Member of the Washington House of Representatives from the 39th district
- In office January 11, 1937 – August 17, 1937 (died while in office) Serving with W. O. Dolsen
- Preceded by: L. C. Freese Bertel J. McCarty
- Succeeded by: Robert Bernethy Oscar Wenberg

Personal details
- Born: 1909 Wisconsin, U.S.
- Died: August 17, 1937 (aged 27–28) Redmond, Washington, U.S.
- Party: Democratic
- Education: Northwestern University

= Gene Bradford =

Washington State politician

Gene L. Bradford (1909 – August 17, 1937) was an American politician who served as a member of the Washington House of Representatives in 1937. She represented Washington's Washington's 39th legislative district as a Democrat.

Bradford was born in Wisconsin in 1909 but raised in Iowa. She studied at Northwestern University in Evanston, Illinois.

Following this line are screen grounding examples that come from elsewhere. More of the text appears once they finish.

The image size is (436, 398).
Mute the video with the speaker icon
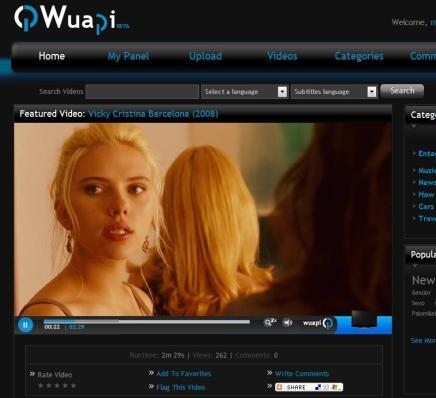[x=288, y=323]

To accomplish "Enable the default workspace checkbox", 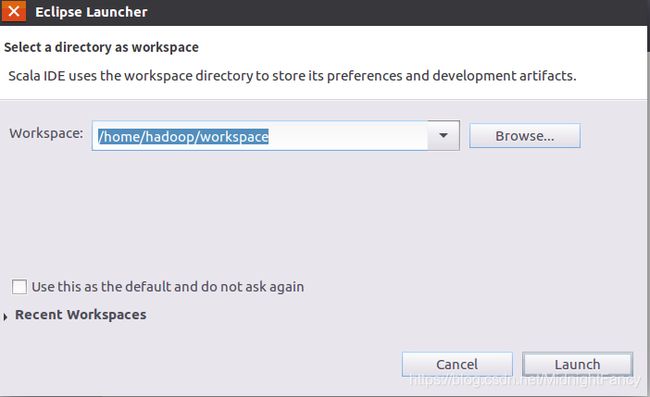I will [x=19, y=286].
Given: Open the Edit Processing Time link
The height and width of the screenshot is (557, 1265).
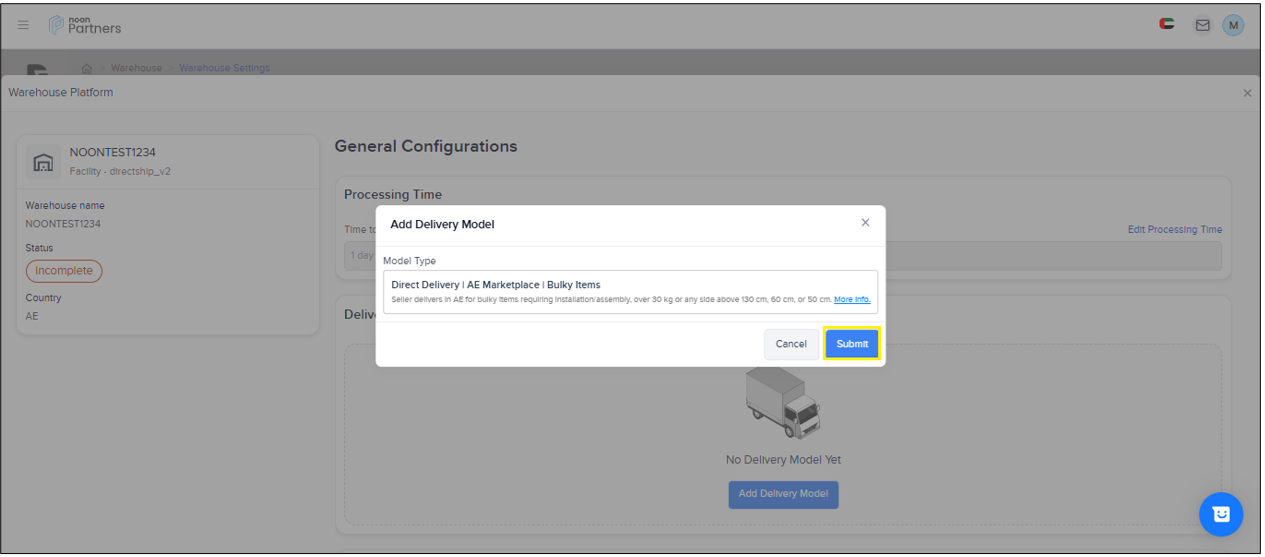Looking at the screenshot, I should [x=1174, y=230].
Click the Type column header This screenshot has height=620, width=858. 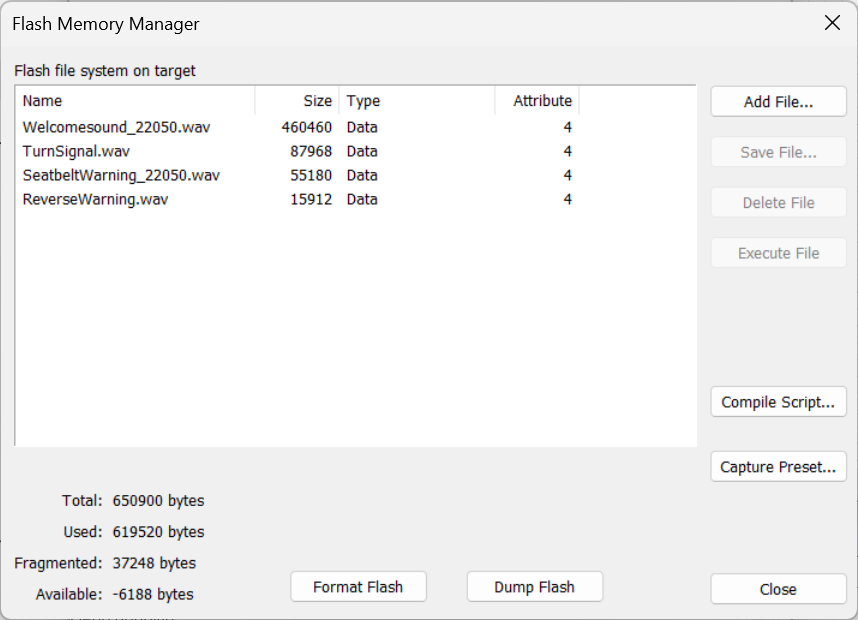click(416, 101)
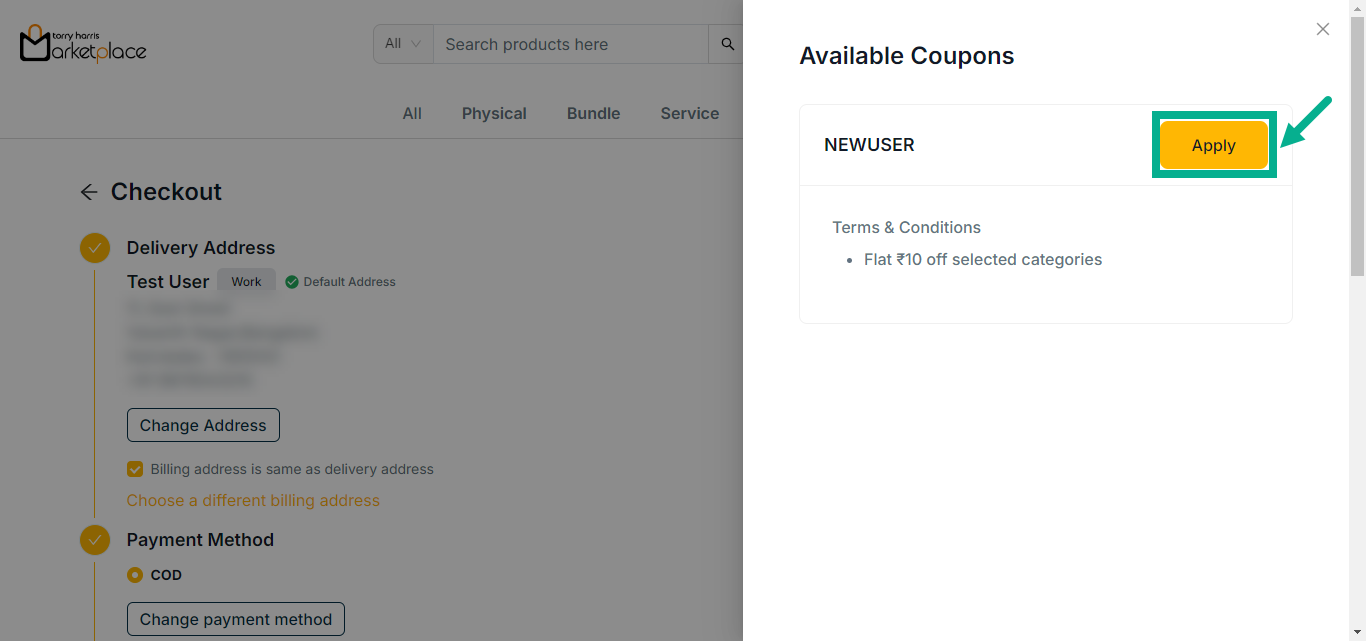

Her legislative district served Snohomish and Island Counties, and she lived in Everett, Washington. She was a member of the Daughters of the American Revolution and the Order of the Eastern Star, a Masonic organization.

She died in an automobile crash during her first year in office at the age of just 27 or 28. She was riding at the time with State Representative Clyde U. Taylor and his wife.